Que outras coisas não fazem sentido na indústria musical? O que é que te incomoda?
Eu tento não pensar muito nisso, tento que não me aborreça. Nós tivemos boas experiências a fazer as coisas à nossa maneira; mas, durante algum tempo, eu era agressivo para com pessoas que fizessem de maneira diferente. Eu sei que cada um está no seu próprio caminho.
Mas acho que, em muitos sítios, quando segues até ao topo da cadeia, o interesse deles é explorar o artista, o músico. Por exemplo, na América, começámos a tocar em espaços maiores – e agora esses espaços cobram-nos cerca de 10 ou 20% das vendas do nosso merchandising, por noite.
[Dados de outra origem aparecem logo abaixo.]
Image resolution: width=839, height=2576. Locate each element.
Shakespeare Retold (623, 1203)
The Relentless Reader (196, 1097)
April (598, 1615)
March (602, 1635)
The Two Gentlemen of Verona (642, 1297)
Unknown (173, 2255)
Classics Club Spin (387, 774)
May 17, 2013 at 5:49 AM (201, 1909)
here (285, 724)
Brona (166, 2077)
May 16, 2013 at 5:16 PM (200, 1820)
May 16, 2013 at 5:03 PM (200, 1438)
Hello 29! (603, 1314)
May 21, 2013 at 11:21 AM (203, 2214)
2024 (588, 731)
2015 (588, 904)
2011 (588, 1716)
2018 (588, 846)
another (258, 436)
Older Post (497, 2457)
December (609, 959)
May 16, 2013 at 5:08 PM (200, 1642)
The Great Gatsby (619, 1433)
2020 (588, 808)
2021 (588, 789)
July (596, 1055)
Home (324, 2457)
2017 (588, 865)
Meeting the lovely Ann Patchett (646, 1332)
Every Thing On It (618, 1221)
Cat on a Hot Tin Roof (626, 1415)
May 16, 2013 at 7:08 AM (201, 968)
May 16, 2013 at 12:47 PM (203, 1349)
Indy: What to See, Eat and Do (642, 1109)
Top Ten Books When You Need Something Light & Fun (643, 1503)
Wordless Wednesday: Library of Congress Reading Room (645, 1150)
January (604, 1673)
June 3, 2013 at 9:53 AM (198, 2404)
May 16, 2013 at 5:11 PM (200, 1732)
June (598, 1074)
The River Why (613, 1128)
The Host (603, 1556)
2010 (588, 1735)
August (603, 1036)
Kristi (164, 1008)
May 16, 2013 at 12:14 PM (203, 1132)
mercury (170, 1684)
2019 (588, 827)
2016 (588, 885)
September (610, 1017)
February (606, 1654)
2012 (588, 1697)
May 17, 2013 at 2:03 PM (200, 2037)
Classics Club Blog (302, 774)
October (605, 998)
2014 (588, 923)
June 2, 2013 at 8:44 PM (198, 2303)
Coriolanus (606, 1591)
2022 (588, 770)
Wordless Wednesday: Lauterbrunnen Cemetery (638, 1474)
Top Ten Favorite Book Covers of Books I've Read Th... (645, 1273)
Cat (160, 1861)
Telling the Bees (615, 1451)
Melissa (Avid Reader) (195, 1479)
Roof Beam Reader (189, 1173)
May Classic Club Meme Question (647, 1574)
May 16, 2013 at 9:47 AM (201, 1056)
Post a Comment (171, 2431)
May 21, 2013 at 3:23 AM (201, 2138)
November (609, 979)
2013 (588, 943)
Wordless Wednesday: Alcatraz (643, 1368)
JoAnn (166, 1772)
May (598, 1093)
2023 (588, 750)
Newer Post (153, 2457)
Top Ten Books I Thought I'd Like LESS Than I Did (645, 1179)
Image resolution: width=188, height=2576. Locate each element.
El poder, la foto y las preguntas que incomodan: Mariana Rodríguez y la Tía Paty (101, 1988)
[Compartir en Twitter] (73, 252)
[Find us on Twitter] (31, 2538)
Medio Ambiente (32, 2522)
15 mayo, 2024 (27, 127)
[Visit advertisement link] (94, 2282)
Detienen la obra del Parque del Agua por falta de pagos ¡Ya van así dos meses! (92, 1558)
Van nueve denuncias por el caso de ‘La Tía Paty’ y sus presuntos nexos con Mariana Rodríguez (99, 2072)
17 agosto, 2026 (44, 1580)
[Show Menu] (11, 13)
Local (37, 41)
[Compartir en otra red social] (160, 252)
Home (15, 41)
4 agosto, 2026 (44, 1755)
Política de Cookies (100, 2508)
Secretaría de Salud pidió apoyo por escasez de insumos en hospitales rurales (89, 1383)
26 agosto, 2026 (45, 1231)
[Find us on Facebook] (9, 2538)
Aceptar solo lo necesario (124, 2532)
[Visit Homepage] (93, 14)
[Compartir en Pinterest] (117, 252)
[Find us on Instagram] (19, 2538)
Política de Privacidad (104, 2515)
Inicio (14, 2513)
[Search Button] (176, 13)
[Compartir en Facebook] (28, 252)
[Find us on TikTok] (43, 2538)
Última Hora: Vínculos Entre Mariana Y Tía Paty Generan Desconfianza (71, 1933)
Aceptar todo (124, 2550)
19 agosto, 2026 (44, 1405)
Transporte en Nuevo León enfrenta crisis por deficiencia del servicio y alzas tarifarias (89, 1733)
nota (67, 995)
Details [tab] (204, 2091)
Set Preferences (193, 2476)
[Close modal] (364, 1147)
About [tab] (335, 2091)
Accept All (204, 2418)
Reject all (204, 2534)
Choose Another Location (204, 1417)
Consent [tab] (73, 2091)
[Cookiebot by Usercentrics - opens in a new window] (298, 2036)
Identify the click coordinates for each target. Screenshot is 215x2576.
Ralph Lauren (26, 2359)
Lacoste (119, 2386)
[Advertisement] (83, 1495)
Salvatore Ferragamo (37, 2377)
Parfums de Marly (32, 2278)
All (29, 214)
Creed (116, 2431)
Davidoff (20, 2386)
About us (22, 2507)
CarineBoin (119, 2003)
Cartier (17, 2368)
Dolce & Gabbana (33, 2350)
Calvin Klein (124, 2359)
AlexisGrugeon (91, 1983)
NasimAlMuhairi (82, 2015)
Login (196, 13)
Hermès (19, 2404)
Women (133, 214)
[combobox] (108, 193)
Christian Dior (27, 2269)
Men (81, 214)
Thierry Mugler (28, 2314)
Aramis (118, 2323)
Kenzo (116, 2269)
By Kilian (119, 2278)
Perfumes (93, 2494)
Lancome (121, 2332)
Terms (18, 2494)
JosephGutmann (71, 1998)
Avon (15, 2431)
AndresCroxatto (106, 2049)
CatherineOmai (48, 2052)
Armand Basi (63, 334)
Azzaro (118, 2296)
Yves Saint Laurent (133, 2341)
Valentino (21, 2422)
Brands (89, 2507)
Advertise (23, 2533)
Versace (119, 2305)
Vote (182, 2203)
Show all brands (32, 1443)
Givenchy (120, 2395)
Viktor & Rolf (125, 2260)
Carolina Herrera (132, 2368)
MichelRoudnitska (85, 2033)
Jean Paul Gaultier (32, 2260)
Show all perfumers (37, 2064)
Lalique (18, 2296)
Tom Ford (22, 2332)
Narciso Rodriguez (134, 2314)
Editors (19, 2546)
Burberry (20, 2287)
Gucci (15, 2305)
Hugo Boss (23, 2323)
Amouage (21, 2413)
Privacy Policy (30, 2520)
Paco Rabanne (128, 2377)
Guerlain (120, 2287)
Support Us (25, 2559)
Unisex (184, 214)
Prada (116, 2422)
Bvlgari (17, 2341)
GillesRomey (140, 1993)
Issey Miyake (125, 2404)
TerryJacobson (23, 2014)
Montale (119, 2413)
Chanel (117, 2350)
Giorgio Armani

Somos obrigados a subir os preços, e isso afecta as pessoas que querem ouvir a nossa música; e eu não quero fazê-lo. Portanto, torna-se algo bizarro. Às vezes parece que eles simplesmente procuram prejudicar os músicos. Não parece um sistema artist-friendly. E acho que já vimos como isso afecta a música numa larga escala. A comunidade DIY não aceita isso da mesma maneira – bandas de rock ‘n’ roll, bandas punk, muitas delas underground, mas não muitas que sejam grandes, porque eles lixam-te e tiram-te cada cêntimo que possam tirar… e, se não fores um milionário, como é que é suposto continuares?
E é aí que tu estás, na cena DIY? Como é que definirias o teu género musical? Algures numa fronteira entre o rock, o punk…?
Acho que somos uma banda punk, de coração. Escrevemos canções pop – eu gosto de músicas pop – mas tocamos com energia punk e nós só queremos, tipo… tocar a cena mais fixe. [risos]
Há quem vos etiquete como power pop…
Eu gosto de muitas bandas power pop. Sim, identifico-me com isso, claramente; mas acho que os puristas da power pop diriam que fazemos demasiado barulho e gritamos demasiado, e que temos demasiadas cenas a passar-se para fazer parte do género. Alguém me disse, ontem, que éramos uma banda prog punk – mas eu não sei; temos muitos teclados e eu componho músicas poppy… As músicas da Madonna que eu ouvia quando era miúdo estão no meu coração tanto como, sei lá, The Clash, Operation Ivy ou Minor Threat. Há muita boa música. Eu gosto da variedade. Acho que as pessoas, às vezes, têm medo de um espectro de gostos demasiado alargado… mas nós gostamos de tudo.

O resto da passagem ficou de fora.